**Goal**
Transcribe the records word for word, starting with the line that contains "Click the start date field 01/01/2018" and continuing through the line that contains "The height and width of the screenshot is (613, 892).". Omit the pictures from your transcription.

**Data provided**
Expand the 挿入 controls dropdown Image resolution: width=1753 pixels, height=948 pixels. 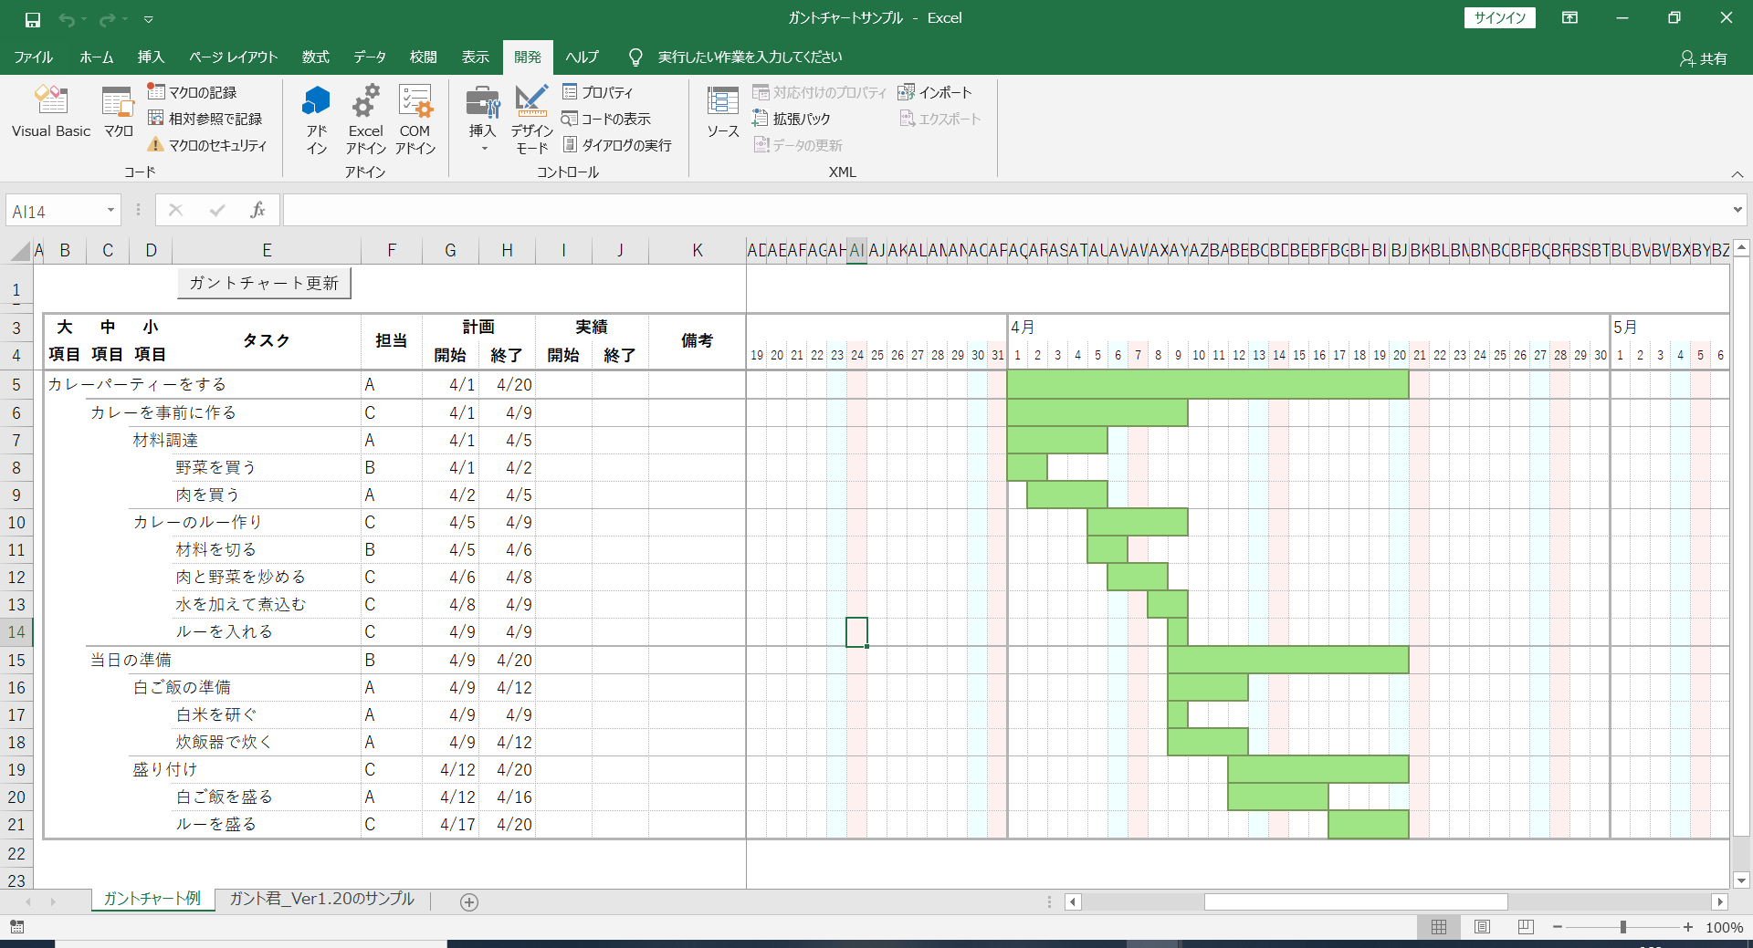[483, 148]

==

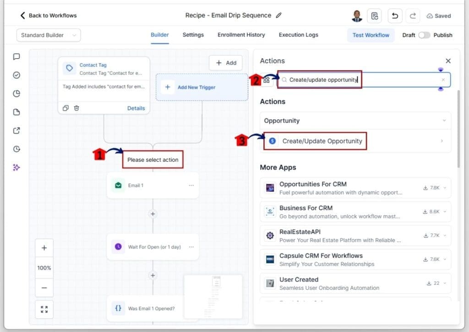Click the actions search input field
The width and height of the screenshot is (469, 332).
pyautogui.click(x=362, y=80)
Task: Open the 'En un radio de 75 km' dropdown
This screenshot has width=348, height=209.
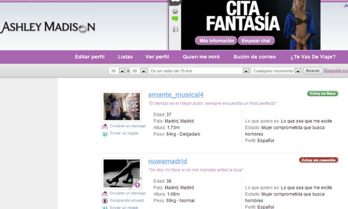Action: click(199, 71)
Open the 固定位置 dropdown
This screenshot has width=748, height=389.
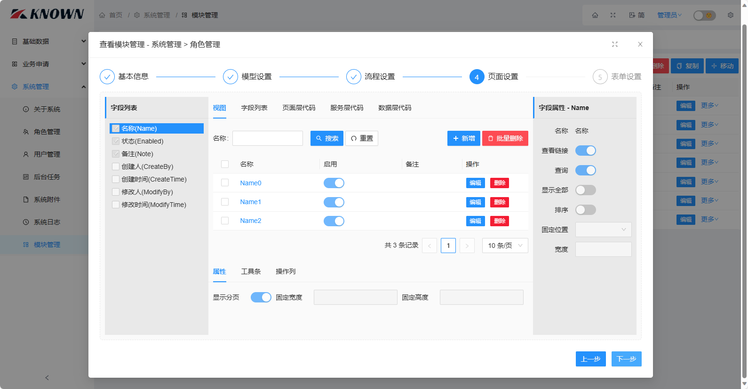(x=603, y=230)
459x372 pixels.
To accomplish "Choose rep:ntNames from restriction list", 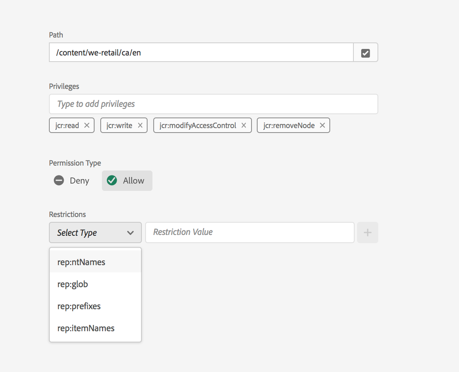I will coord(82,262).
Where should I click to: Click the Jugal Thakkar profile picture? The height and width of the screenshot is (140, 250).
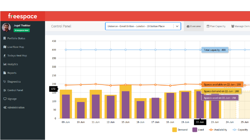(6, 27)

* * *

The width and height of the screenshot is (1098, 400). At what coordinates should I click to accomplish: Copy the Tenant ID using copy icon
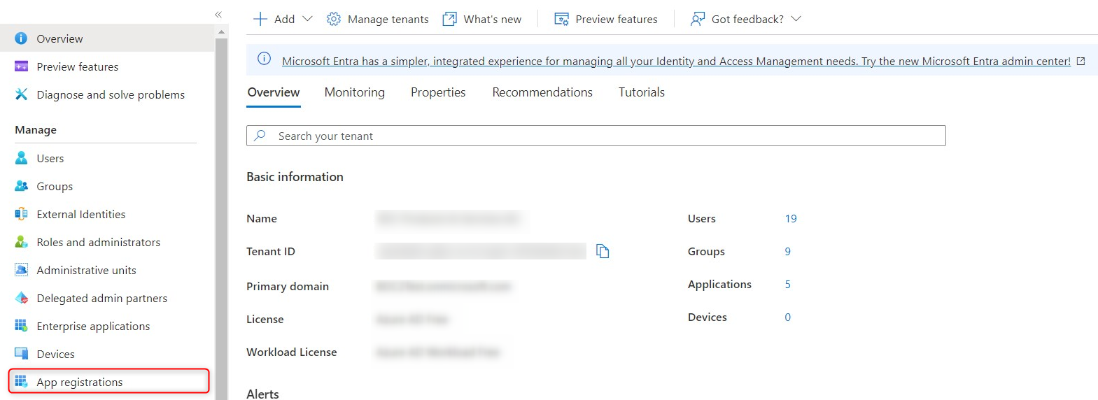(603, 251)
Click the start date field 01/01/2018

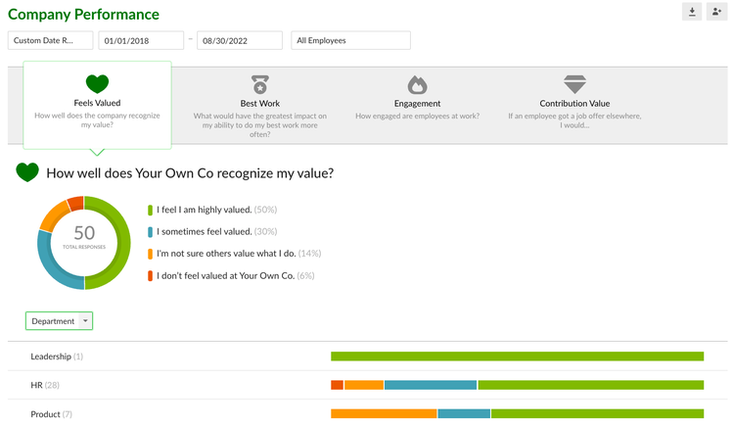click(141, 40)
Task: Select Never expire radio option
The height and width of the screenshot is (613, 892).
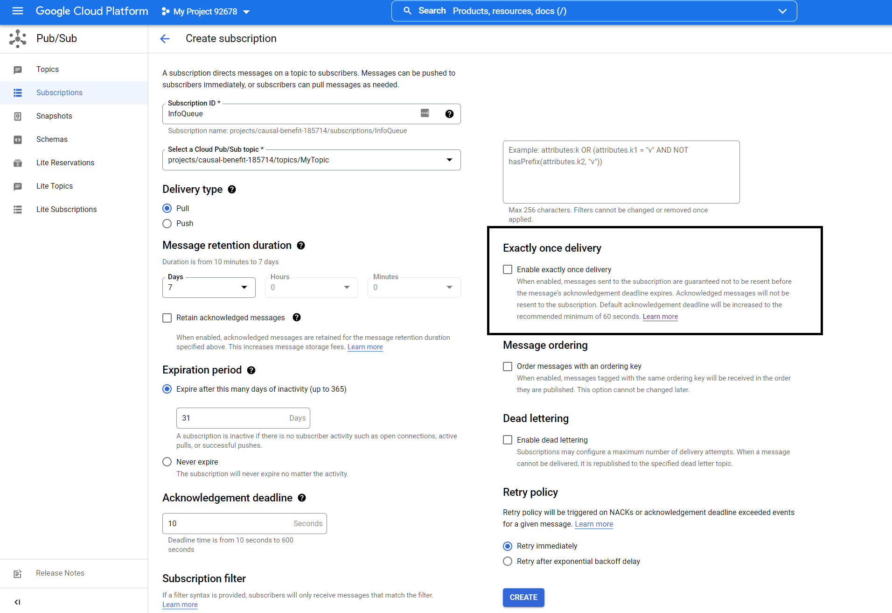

**Full solution**
Click the start date field 01/01/2018

click(141, 40)
Task: Select Never expire radio option
The height and width of the screenshot is (613, 892).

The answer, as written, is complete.